Marco Dutra e Juliana Rojas (Foto: Gabrielle Torquato/Jornalismo Júnior)

Marco e Juliana responderam diversas questões, mas inicialmente explicaram como usaram a cidade de São Paulo para criar o cenário do filme.

MARCO – Tem uma coisa que parte um pouco da cidade, que é uma coisa que tem em vários dos nossos filmes, tem no Trabalhar Cansa (2011) que é a coisa de trabalhar no contexto de São Paulo. E nesse filme, a gente queria deixar mais alegórico ainda, uma das primeiras imagens que a gente tinha, até nos primeiros esboços da Ju, de anos e anos atrás, essa ideia de centro, a periferia e a ponte, que é uma coisa que tem em São Paulo. A gente gostava da ideia de ver num plano uma espécie de centro com arranha-céus, um rio, uma ponte e uma periferia. Era um jeito de fazer meio um conto, como se fosse um castelo e um feudo, de um conto medieval, conto de fadas. Então a gente queria trazer para o universo da alegoria, mas usando coisas que são da realidade, da nossa experiência social em São Paulo e de certa forma, no Brasil.

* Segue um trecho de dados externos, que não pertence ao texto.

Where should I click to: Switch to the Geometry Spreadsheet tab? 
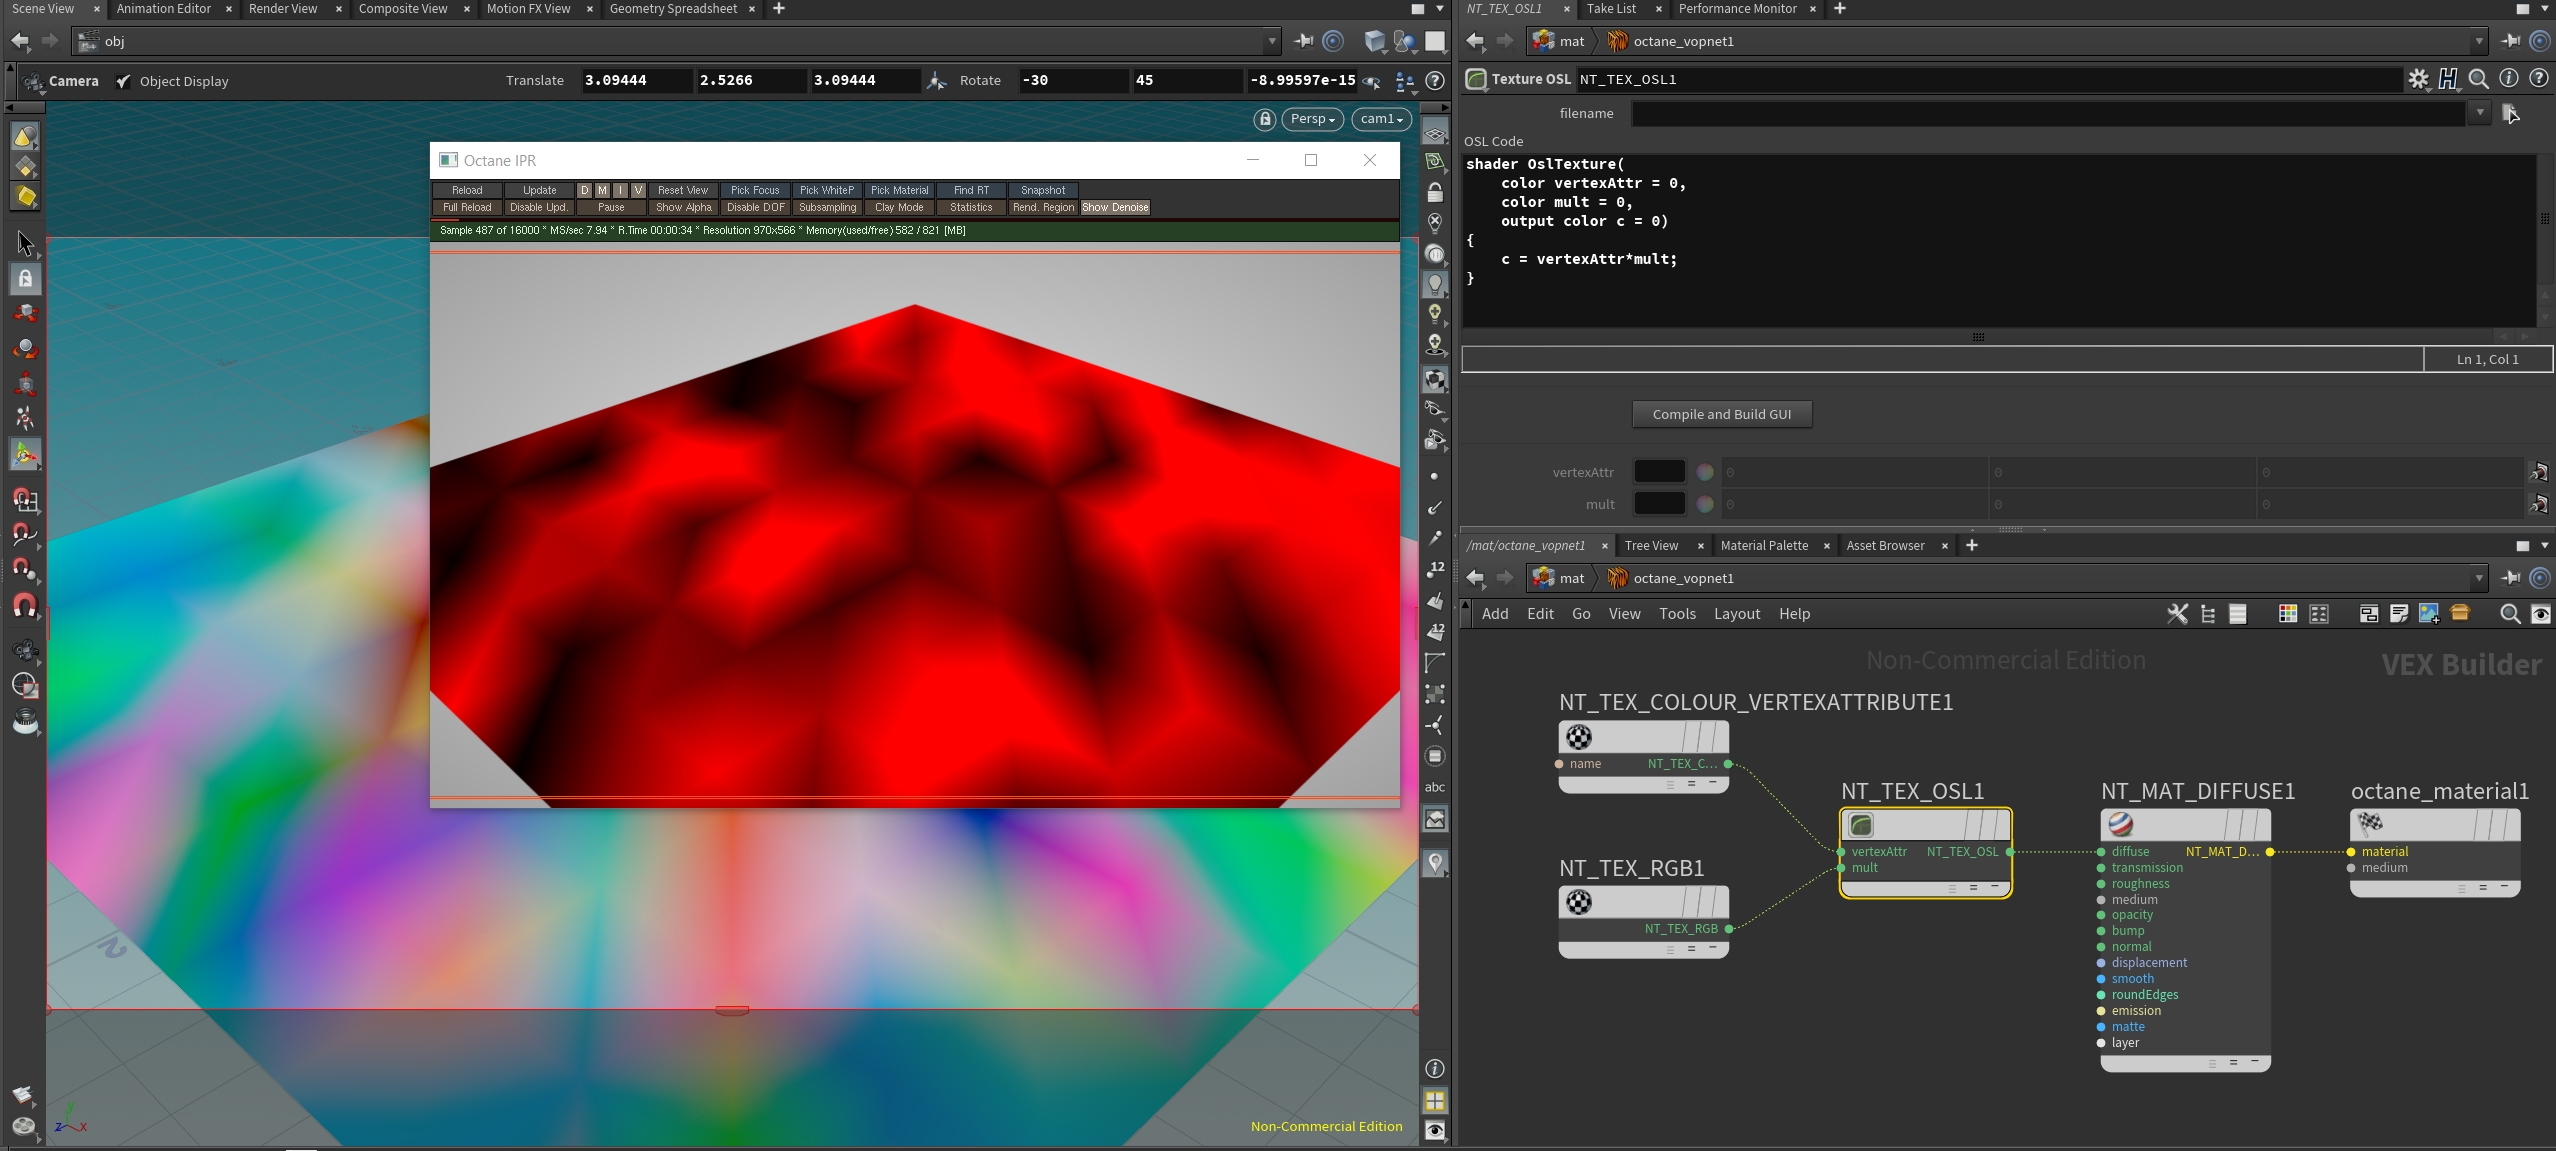tap(672, 9)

Uma das perguntas questiona a forma como o lobisomem do longa foi criado, tanto fisicamente, quanto psicologicamente. Uma das críticas feitas ao filme é exatamente sobre a neutralidade do lobisomem, que foi explicada por Juliana.

JULIANA –  Pra gente, era importante mostrar que o protagonista era o monstro, para humanizar, e aí ter um grande trabalho de efeito. A gente trabalhou com duas empresas francesas e com o Atelier 69, com os efeitos mecânicos, e com a Mikros Image, para os efeitos digitais. O bebê é efeito mecânico, é um robô que teve parte dos movimentos pela técnica de marionete, e no caso do lobisomem é completamente computação, mas alguns elementos dele eram de maquiagem também, a pata, o topo da cabeça. A gente queria fazer uma mescla para que fosse possível ter contato físico com a criatura, e a gente trabalhou muito próximo das duas empresas. E depois que selecionamos o Miguel [Miguel Lobo, ator] a gente trabalhou para que as características físicas do lobisomem lembrassem o ator, a gente chegou a fazer um scan 3D pra pegar o formato dos olhos, da cabeça, pra lembrar o Joel humano.

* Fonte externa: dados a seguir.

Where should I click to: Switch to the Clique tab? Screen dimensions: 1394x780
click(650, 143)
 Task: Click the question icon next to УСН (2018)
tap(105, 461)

A gente queria que fosse terror, mas ao mesmo tempo é um personagem, que possui sentimentos. E é um lobisomem criança, a gente tentou pensar nisso, como seria um lobisomem pré adolescente? Então, ele não tem todos os pelos desenvolvidos, ele ainda não fica de pé, fica só de quatro patas, alguns dentes são de leite, nem todos são presas. A gente quis ter essa particularidade, que você sente medo, mas também consegue sentir compaixão por essa criatura, por ela estar machucada e chorando, e acho que a gente se interessa muito, em todos os nossos filmes, a gente gosta de trabalhar isso, estar no universo infantil, mas buscar uma perversidade, um lado sombrio. Tem uma doçura, mas ter também o medo.

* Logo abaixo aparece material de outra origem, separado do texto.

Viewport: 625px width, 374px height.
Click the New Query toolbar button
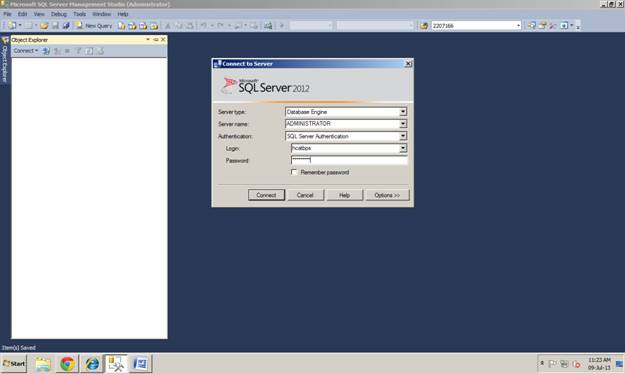click(94, 26)
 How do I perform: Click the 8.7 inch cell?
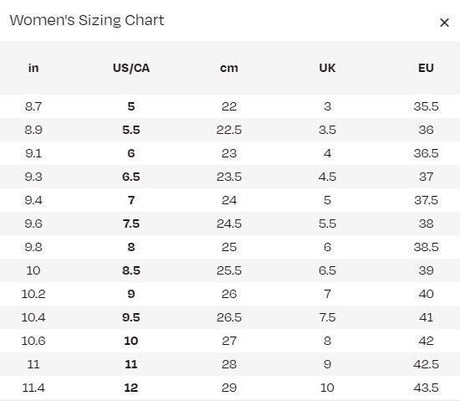tap(33, 106)
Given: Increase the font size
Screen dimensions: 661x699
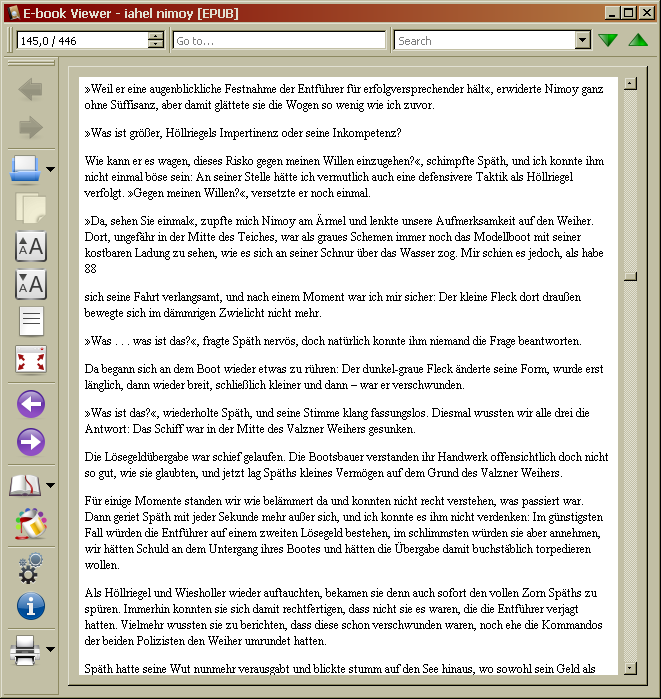Looking at the screenshot, I should click(31, 246).
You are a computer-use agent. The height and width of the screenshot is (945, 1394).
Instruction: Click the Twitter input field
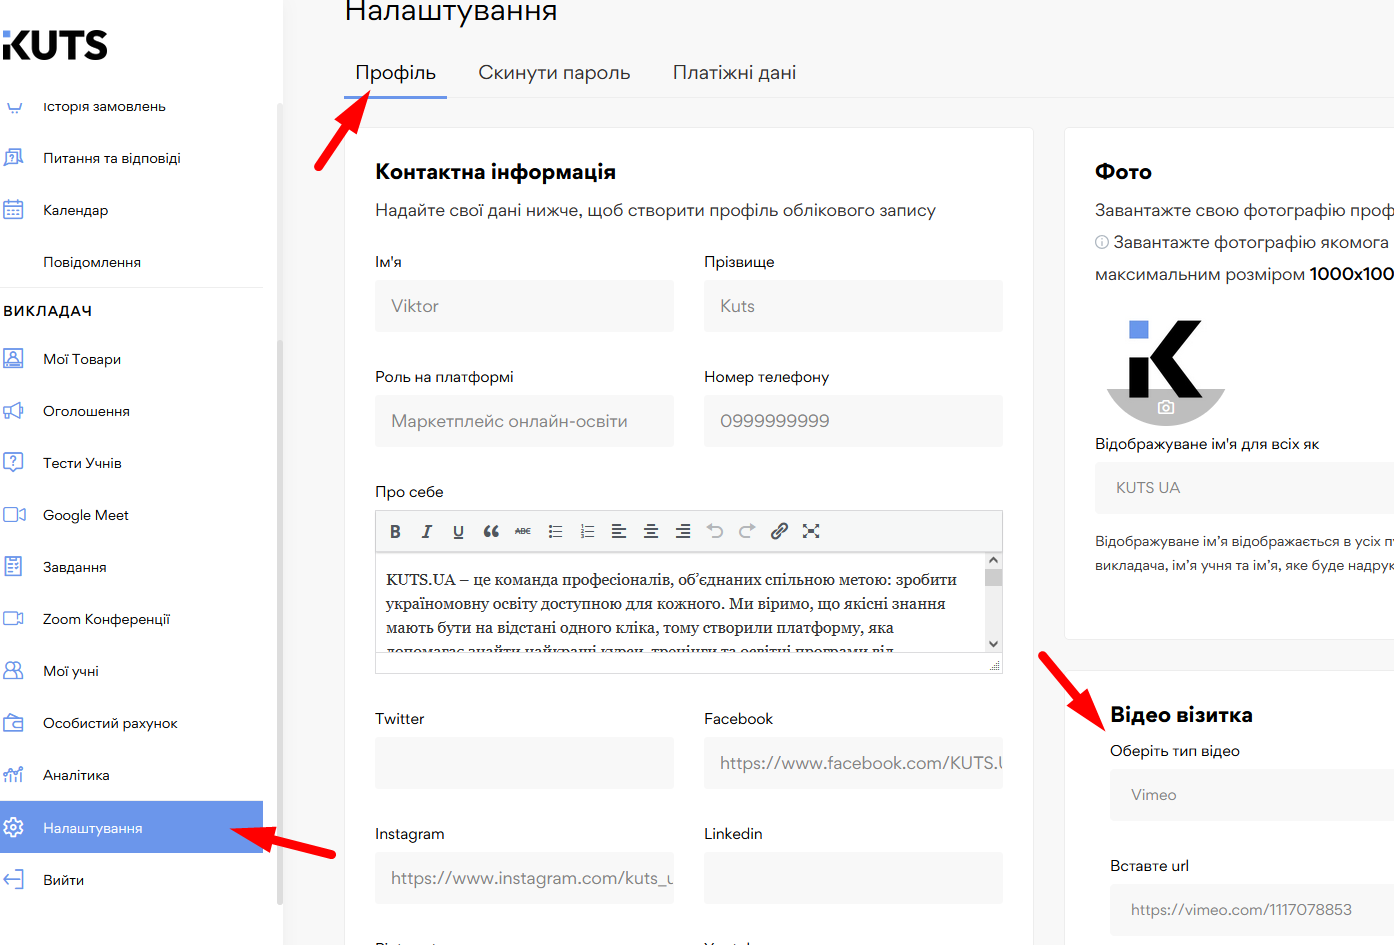click(524, 763)
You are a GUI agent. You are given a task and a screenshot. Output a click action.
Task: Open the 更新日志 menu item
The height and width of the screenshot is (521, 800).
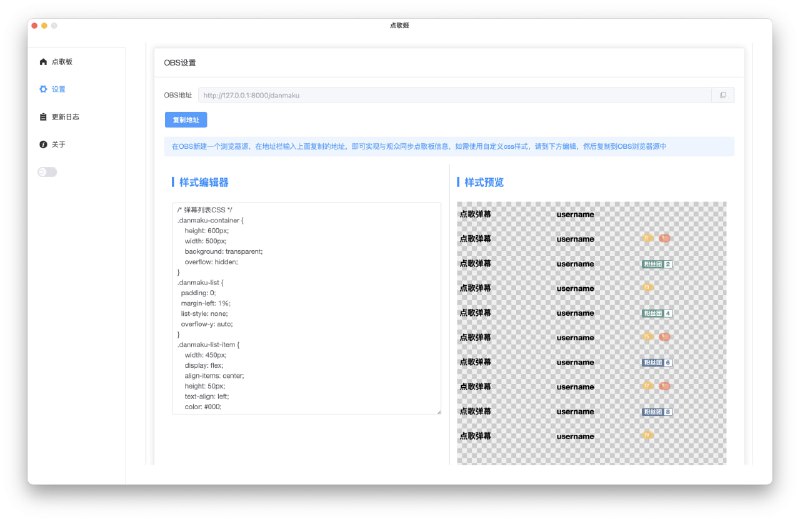coord(65,117)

MARCO – Sempre que você fala de um gênero, tem um conjunto de regras internas, que é bom respeitar, tem um “chão”. A gente tá falando de fantasia, mas é bom ter um chão para as pessoas conseguirem se conectar. A gente tomou a liberdade de ter as nossas próprias regras, a gente discutia o que era mais interessante para o filme. Uma das coisas que a gente decidiu é que seria um período mensal de 4 dias para a transformação, em vez de algumas histórias que é uma noite por mês. Outra coisa foi que o Joel quando volta da transformação tem resquícios, esse é um momento que a gente achou bonito, a ideia de ter uma ressaca da transformação sempre que ele volta tem um processo de ajudá-lo a ser o que era, mas é uma coisa que a  gente decidiu para o personagem, pra criar o mundo de fantasia.

Sobre a decisão dos diretores de mostrar o lobisomem logo de cara, não brincando com a questão da sugestão, já utilizada por eles em obras anteriores, Juliana comenta:

JULIANA – É curioso, porque a gente gosta muito de filme de sugestão, mas ao mesmo tempo, no nosso filme, o monstro é um dos protagonistas, o que ele sente é importante, então a gente sabia que alguma coisa a gente ia ter que ver. O trabalho que a gente vê em cada cena foi muito específico, foi muito humano.

Por fim, Juliana explica o título e as intenções do filme.

JULIANA – O filme chama As Boas Maneiras, mas na verdade é um título irônico, as boas maneiras passa essa ideia de civilidade, mas também pode ser muito opressora, por parte de quem põe essas boas maneiras. Então na verdade nossos personagens são pessoas que não tem essas boas maneiras e que estão à margem, mesmo a personagem da Ana que é de uma classe privilegiada, é uma mulher branca, rica, ela foi exilada, expulsa desse núcleo social e tá numa situação de marginalidade, e isso faz também com que esses personagens se conectem e formem uma família diferente.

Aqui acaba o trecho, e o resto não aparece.